When I was young and starting out with computers, programming, BBS’ and later the early internet, technology was something that expanded my mind, helped me to research, learn new skills, and meet people and have interesting conversations. Something decentralized that put power into the hands of the little guy who could start his own business venture with his PC or expand his skillset.
Where we are now with AI, the opposite seems to be happening. We are asking AI to do things for us rather than learning how to do things ourselves. We are losing our research skills. Many people are talking to AI’s about their problems instead of other people. And they will take away our jobs and centralize all power into a handful of billionaire sociopaths with robot armies to carry out whatever nefarious deeds they want to do.
I hope we somehow make it through this part of history with some semblance of freedom and autonomy intact, but I’m having a hard time seeing how.

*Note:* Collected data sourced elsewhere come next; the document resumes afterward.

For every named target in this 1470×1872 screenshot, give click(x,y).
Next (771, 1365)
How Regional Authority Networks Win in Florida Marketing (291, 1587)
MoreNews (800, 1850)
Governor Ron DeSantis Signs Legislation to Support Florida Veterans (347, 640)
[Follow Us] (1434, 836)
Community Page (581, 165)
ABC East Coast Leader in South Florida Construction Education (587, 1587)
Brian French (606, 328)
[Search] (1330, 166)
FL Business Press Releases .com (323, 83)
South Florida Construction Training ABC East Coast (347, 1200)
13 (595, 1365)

When I was a kid being interested in computers was a sure-fire way to avoid getting laid.
Yes, I remember the day I quit the football team and started hanging out with the nerds. I lost a lot of friends and coolness points, but I was so much happier sitting in the library for lunch playing with computers.
Don’t get me wrong - I spent many a lunchtime in the library and the computer lab. Loved it. But by 16 I had to repress it and get into drinking and music (which, honestly wasn’t hard), just to fit in and meet girls.
The taboo of IT stayed with me, so I never openly discussed my interest in it.
Happily, online life has been normalised and teens and adults game all the time without it being seen as odd.
Ironically, despite being into 16-bit games in my teens I never really allowed myself to get into gaming in the suceeding years.
I regret that now, as I reckon I missed out on a Golden age of gaming that I would have enjoyed had I just been born a decade or so later and been less uptight about what people think.
Yeah I also started partying in my teens and met lots of girls… Also kept my IT hobby mostly to myself. But gave me a great career and as you say, now it’s fully normalized so no need to hide it too much, though there aren’t a huge amount of 50 year olds that are into gaming and home automation as I am outside of forums like Lemmy.